ML Preprocessing
ML preprocessing pipelines often apply the same sequence of operations to every element in large arrays: normalize, scale, compute similarities. These are natural fits for Ea kernels because they fuse multiple operations into single-pass loops.

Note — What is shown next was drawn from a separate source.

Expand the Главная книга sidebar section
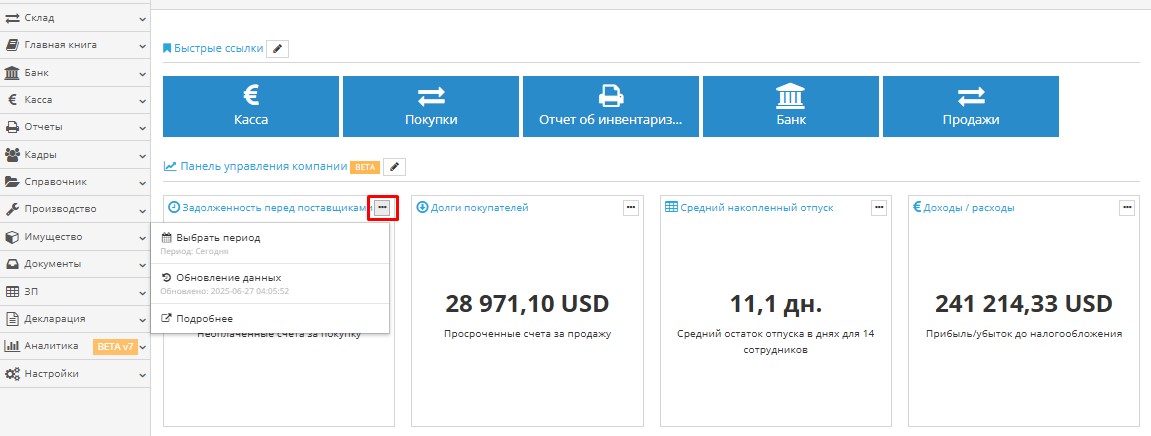This screenshot has height=436, width=1151. coord(74,45)
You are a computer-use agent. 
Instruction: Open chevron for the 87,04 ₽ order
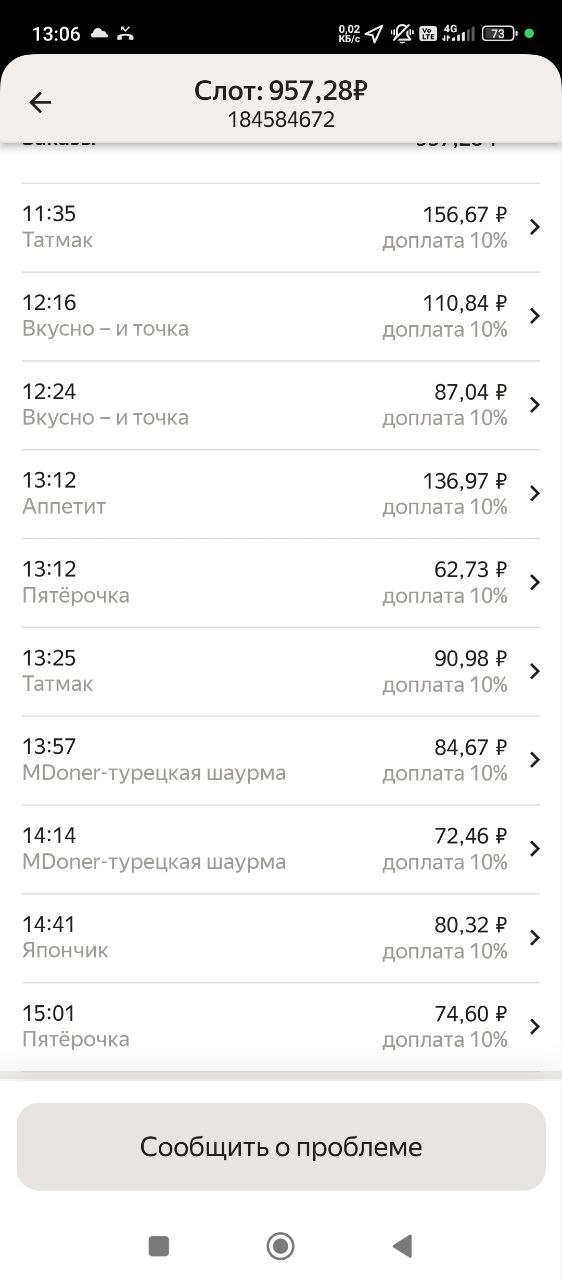(x=535, y=405)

Normalize: zero-mean, unit-variance
The standard normalization (x - mean) / std requires two operations per element. NumPy computes them as separate passes:
normalized = (data - mean) / std # 2 passes, 2 temporaries
Ea fuses this into one pass using FMA. Rewrite (x - mean) / std as x * (1/std) + (-mean/std):
export func normalize(
src: *f32, dst: *mut f32,
inv_std: f32, neg_mean_div_std: f32,
n: i32
) {
let s: f32x8 = splat(inv_std)
let b: f32x8 = splat(neg_mean_div_std)
let mut i: i32 = 0
while i < n {
let v: f32x8 = load(src, i)
let result: f32x8 = fma(v, s, b)
store(dst, i, result)
i = i + 8
}
}
The caller precomputes inv_std = 1.0 / std and neg_mean_div_std = -mean / std in Python. The kernel then does a single FMA per 8 elements -- one instruction that multiplies and adds simultaneously.

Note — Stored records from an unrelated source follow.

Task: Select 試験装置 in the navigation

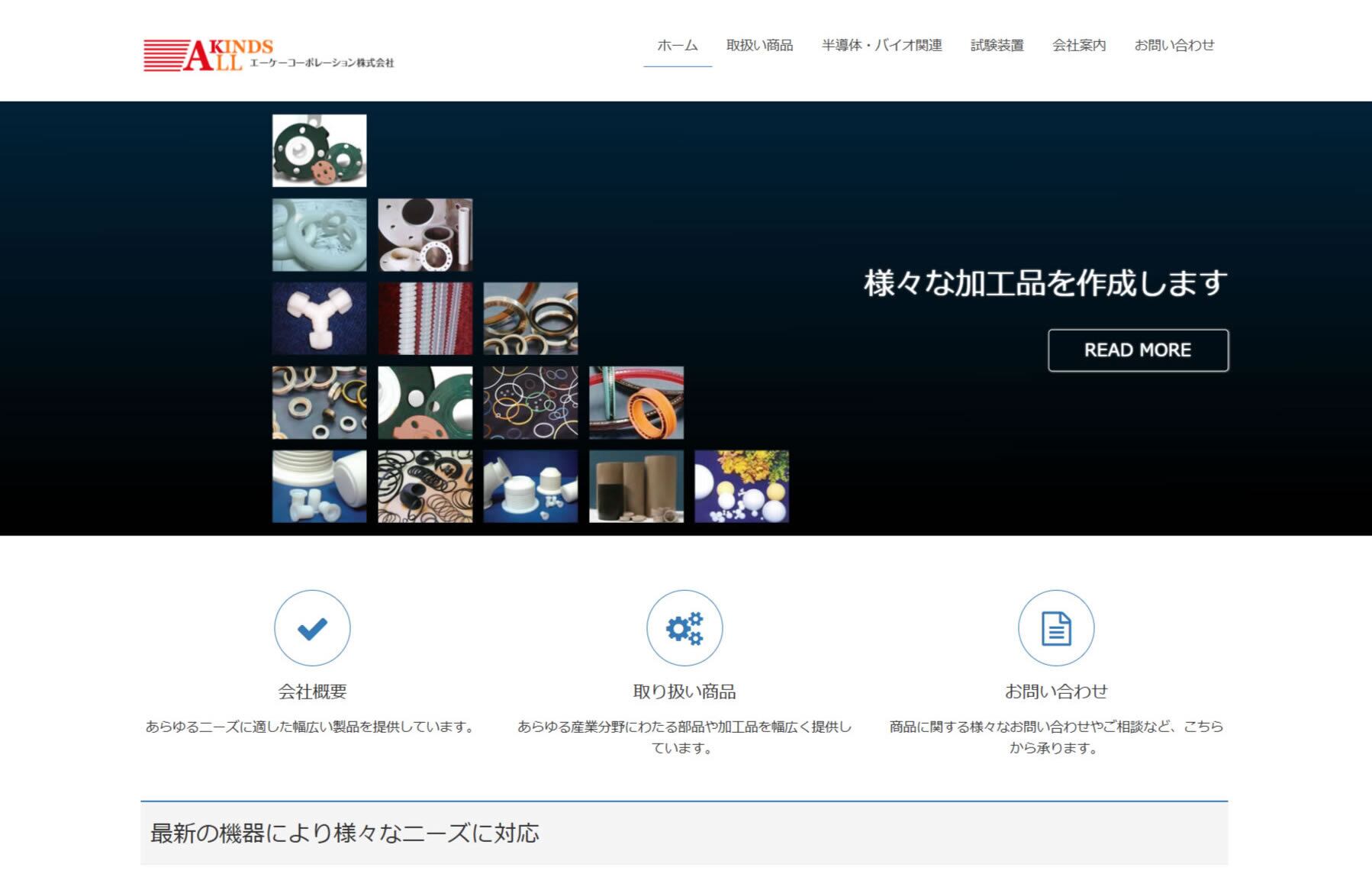Action: click(997, 46)
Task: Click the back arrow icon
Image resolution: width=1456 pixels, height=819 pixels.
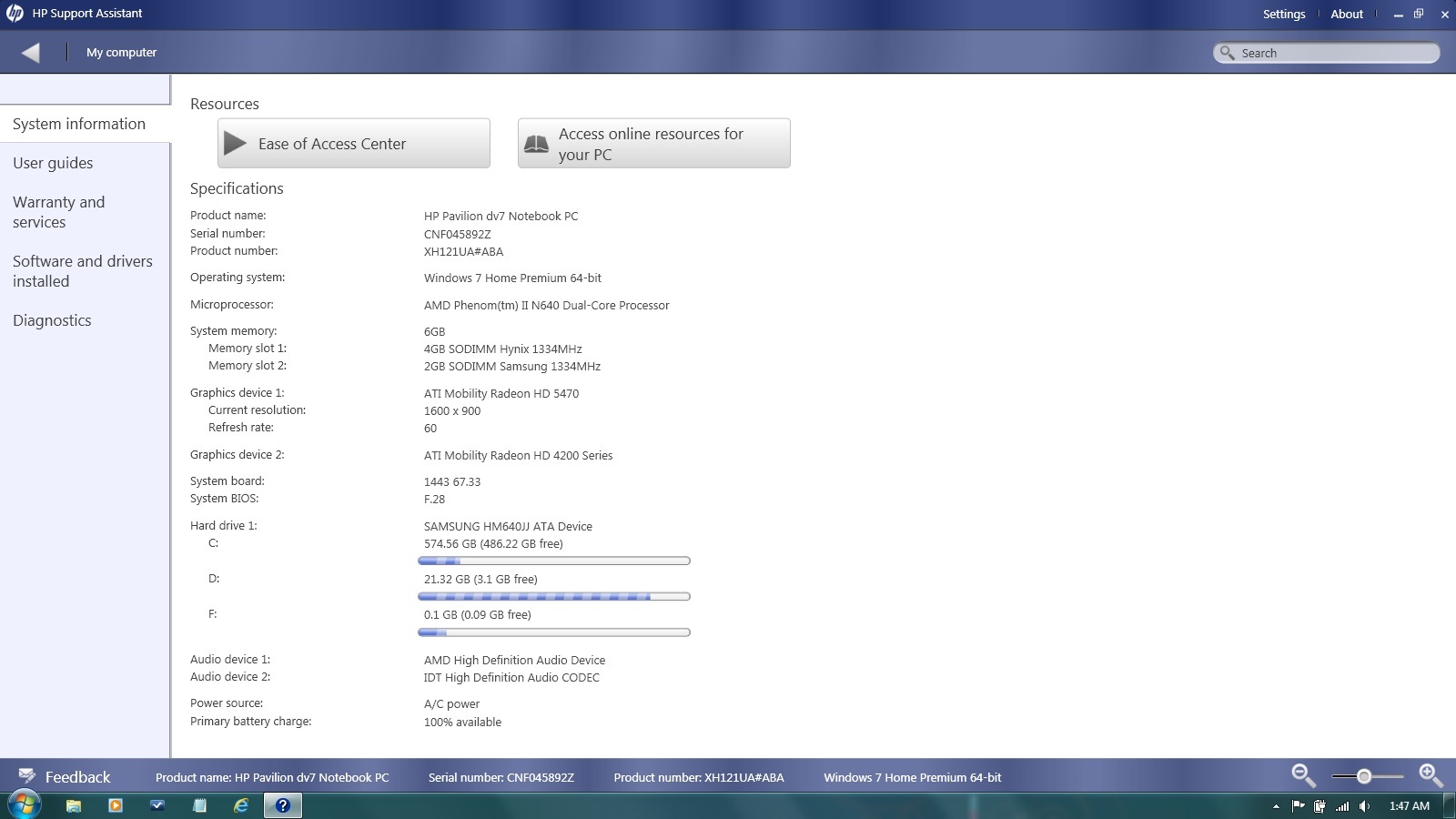Action: point(31,53)
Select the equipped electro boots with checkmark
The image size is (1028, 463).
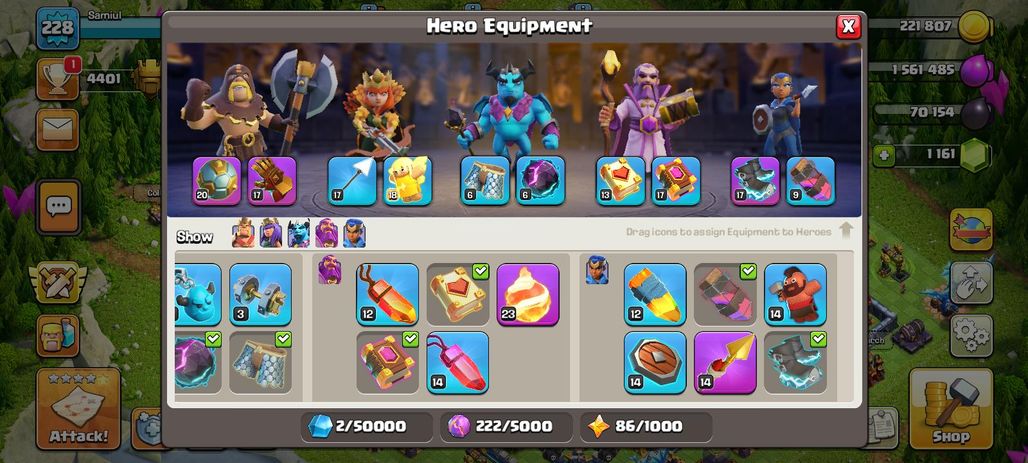click(795, 363)
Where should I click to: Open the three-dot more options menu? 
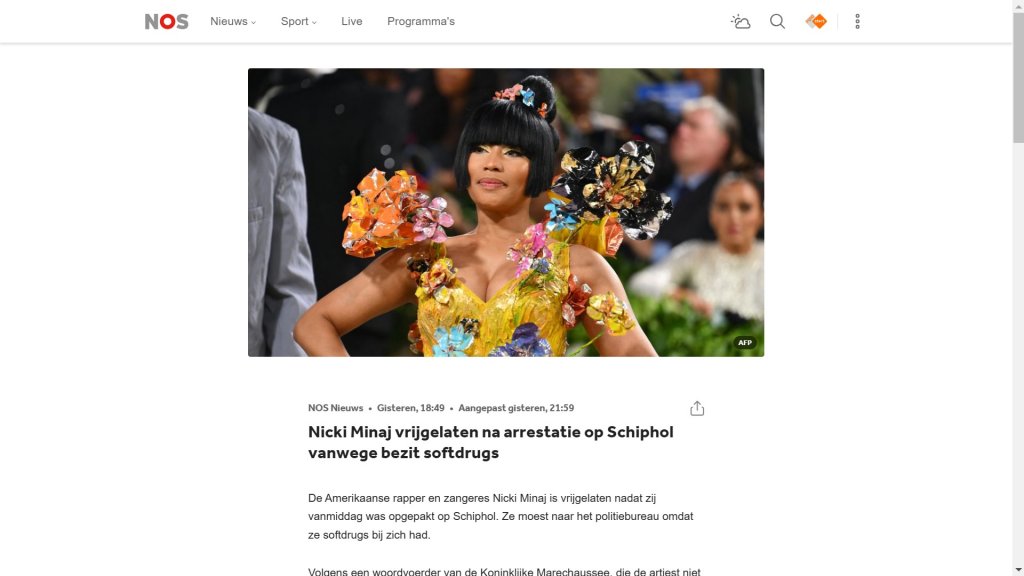pos(857,22)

Dot product: dual-accumulator pattern
A naive dot product uses one accumulator:
let mut acc: f32x8 = splat(0.0)
while i < n {
let a: f32x8 = load(x, i)
let b: f32x8 = load(y, i)
acc = fma(a, b, acc)
i = i + 8
}
This leaves performance on the table. FMA has a latency of 4-5 cycles but a throughput of 1 per cycle. With one accumulator, each FMA waits for the previous one to finish.
Dual accumulators hide this latency by interleaving independent FMA chains:
export func dot_product(x: *f32, y: *f32, out: *mut f32, n: i32) {
let mut acc0: f32x8 = splat(0.0)
let mut acc1: f32x8 = splat(0.0)
let mut i: i32 = 0
while i < n - 15 {
let a0: f32x8 = load(x, i)
let b0: f32x8 = load(y, i)
acc0 = fma(a0, b0, acc0)
let a1: f32x8 = load(x, i + 8)
let b1: f32x8 = load(y, i + 8)
acc1 = fma(a1, b1, acc1)
i = i + 16
}
while i < n {
let a: f32x8 = load(x, i)
let b: f32x8 = load(y, i)
acc0 = fma(a, b, acc0)
i = i + 8
}
let combined: f32x8 = acc0 .+ acc1
let result: f32 = horizontal_sum(combined)

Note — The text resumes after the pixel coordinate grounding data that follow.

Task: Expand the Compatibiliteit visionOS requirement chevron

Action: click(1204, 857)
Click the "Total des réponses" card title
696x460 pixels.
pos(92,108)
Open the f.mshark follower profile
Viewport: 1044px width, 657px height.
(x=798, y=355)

store(out, 0, splat(result))
}
The CPU can execute fma(a0, b0, acc0) and fma(a1, b1, acc1) in parallel because they use different accumulators. This typically doubles throughput on modern CPUs.
Cosine similarity
Cosine similarity needs three reductions in one pass: dot(a, b), norm(a), and norm(b). Computing these separately means three passes over the data. Ea fuses all three:
export func cosine_similarity(a: *f32, b: *f32, out: *mut f32, n: i32) {
let mut dot_acc: f32x8 = splat(0.0)
let mut norm_a_acc: f32x8 = splat(0.0)
let mut norm_b_acc: f32x8 = splat(0.0)
let mut i: i32 = 0
while i < n {
let va: f32x8 = load(a, i)
let vb: f32x8 = load(b, i)
dot_acc = fma(va, vb, dot_acc)
norm_a_acc = fma(va, va, norm_a_acc)
norm_b_acc = fma(vb, vb, norm_b_acc)
i = i + 8
}
let dot_val: f32 = horizontal_sum(dot_acc)
let norm_a_val: f32 = horizontal_sum(norm_a_acc)
let norm_b_val: f32 = horizontal_sum(norm_b_acc)
let result: f32 = dot_val / sqrt(norm_a_val * norm_b_val)
store(out, 0, splat(result))
}
Three FMAs per loop iteration, all operating on the same loaded vectors. The data passes through cache once. NumPy would need np.dot(a, b), np.linalg.norm(a), and np.linalg.norm(b) -- three separate passes.
Batch operations
For ML workloads, you often apply the same operation to many rows. The Python side handles the loop over rows, calling the Ea kernel for each:
import ea
lib = ea.load("similarity.ea")
for i in range(num_queries):
lib.cosine_similarity(query[i], database[j], result, dim)
The kernel handles the inner loop (over vector dimensions) with SIMD. The outer loop (over queries or rows) stays in Python. This is the right split -- the inner loop is where SIMD matters.
Real-world package
eavec implements vector similarity search using the dual-accumulator FMA pattern. It computes cosine similarity across a database of vectors, returning the top-k most similar results.